Tasks for this exercise -
1. Translate this sentence from the Takata recall timeline into Spanish: "Automakers have recalled 42 million cars equipped with 69 million Takata air bag inflators, the largest automotive recall in U.S. history."
2. Reproduce the part of the Takata recall timeline that runs from "2000: Takata executives" up to and including "blames improper welding.".

DETROIT — Japanese auto supplier Takata Corp. on Friday agreed to plead guilty and pay $1 billion in fines and restitution over a lengthy scheme to conceal a deadly defect in millions of air bags. Three former Takata executives were also indicted in the case. Automakers have recalled 42 million cars equipped with 69 million Takata air bag inflators, the largest automotive recall in U.S. history.
Here is a timeline of key events in the Takata recall.
Late 1990s: Takata begins making air bags with ammonium nitrate, which is used to quickly inflate the bag after a crash. But the substance is highly combustible.
2000: Takata executives Shinichi Tanaka, Hideo Nakajima and Tsuneo Chikaraishi realize that the air bags can rupture but they don’t inform automakers, according to an indictment unsealed Friday.
2001: First recall issued relating to Takata’s air bags, for the 2000-2001 model year Isuzu Rodeo and the Honda Passport. Takata says the passenger side air bags contain an improper amount of the chemical ammonium nitrate, which produces the gas that makes them inflate. Isuzu says the problem was caught quickly so it doesn’t send recall notices.
2002: Honda recalls 2,686 Honda Accord and Acura TL sedans from the 2000 model year because their passenger air bags can inflate with too much pressure. Takata blames improper welding.

Source information -
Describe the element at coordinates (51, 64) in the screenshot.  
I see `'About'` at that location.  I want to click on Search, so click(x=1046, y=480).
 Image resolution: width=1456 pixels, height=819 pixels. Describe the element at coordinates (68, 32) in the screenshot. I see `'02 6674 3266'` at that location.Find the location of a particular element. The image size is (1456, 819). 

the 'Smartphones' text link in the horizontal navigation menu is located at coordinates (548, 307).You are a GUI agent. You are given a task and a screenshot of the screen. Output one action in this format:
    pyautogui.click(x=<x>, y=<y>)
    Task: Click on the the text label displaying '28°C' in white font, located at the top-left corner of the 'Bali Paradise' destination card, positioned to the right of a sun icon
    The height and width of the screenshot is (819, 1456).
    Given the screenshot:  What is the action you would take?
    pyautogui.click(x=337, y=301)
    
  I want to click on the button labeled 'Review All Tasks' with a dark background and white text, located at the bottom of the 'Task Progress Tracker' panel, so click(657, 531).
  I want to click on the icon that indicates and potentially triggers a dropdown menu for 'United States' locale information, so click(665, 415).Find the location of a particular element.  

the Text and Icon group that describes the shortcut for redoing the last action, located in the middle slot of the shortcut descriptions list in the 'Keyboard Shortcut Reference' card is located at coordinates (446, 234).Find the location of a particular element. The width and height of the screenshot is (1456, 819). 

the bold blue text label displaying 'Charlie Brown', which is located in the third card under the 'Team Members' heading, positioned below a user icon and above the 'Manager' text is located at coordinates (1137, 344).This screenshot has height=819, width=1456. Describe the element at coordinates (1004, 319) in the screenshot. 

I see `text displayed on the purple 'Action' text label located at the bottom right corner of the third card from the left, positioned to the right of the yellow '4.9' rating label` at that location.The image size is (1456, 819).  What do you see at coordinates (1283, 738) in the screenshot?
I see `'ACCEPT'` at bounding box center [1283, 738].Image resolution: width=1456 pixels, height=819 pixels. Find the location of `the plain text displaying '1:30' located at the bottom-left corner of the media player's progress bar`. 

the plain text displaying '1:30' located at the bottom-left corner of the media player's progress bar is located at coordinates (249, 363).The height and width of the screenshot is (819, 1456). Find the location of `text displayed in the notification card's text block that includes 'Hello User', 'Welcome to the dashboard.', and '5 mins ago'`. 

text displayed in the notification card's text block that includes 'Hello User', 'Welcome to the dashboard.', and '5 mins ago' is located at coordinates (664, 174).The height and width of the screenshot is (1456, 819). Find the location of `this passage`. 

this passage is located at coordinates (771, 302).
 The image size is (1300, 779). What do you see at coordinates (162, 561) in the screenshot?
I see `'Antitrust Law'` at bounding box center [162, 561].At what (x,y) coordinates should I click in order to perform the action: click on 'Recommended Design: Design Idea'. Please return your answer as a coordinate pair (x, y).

Answers provided -
1. Los fabricantes de automóviles han llamado a revisión a 42 millones de vehículos equipados con 69 millones de infladores de bolsas de aire de Takata, el mayor llamado a revisión automotriz en la historia de Estados Unidos.

2.
2000: Takata executives Shinichi Tanaka, Hideo Nakajima and Tsuneo Chikaraishi realize that the air bags can rupture but they don’t inform automakers, according to an indictment unsealed Friday.
2001: First recall issued relating to Takata’s air bags, for the 2000-2001 model year Isuzu Rodeo and the Honda Passport. Takata says the passenger side air bags contain an improper amount of the chemical ammonium nitrate, which produces the gas that makes them inflate. Isuzu says the problem was caught quickly so it doesn’t send recall notices.
2002: Honda recalls 2,686 Honda Accord and Acura TL sedans from the 2000 model year because their passenger air bags can inflate with too much pressure. Takata blames improper welding.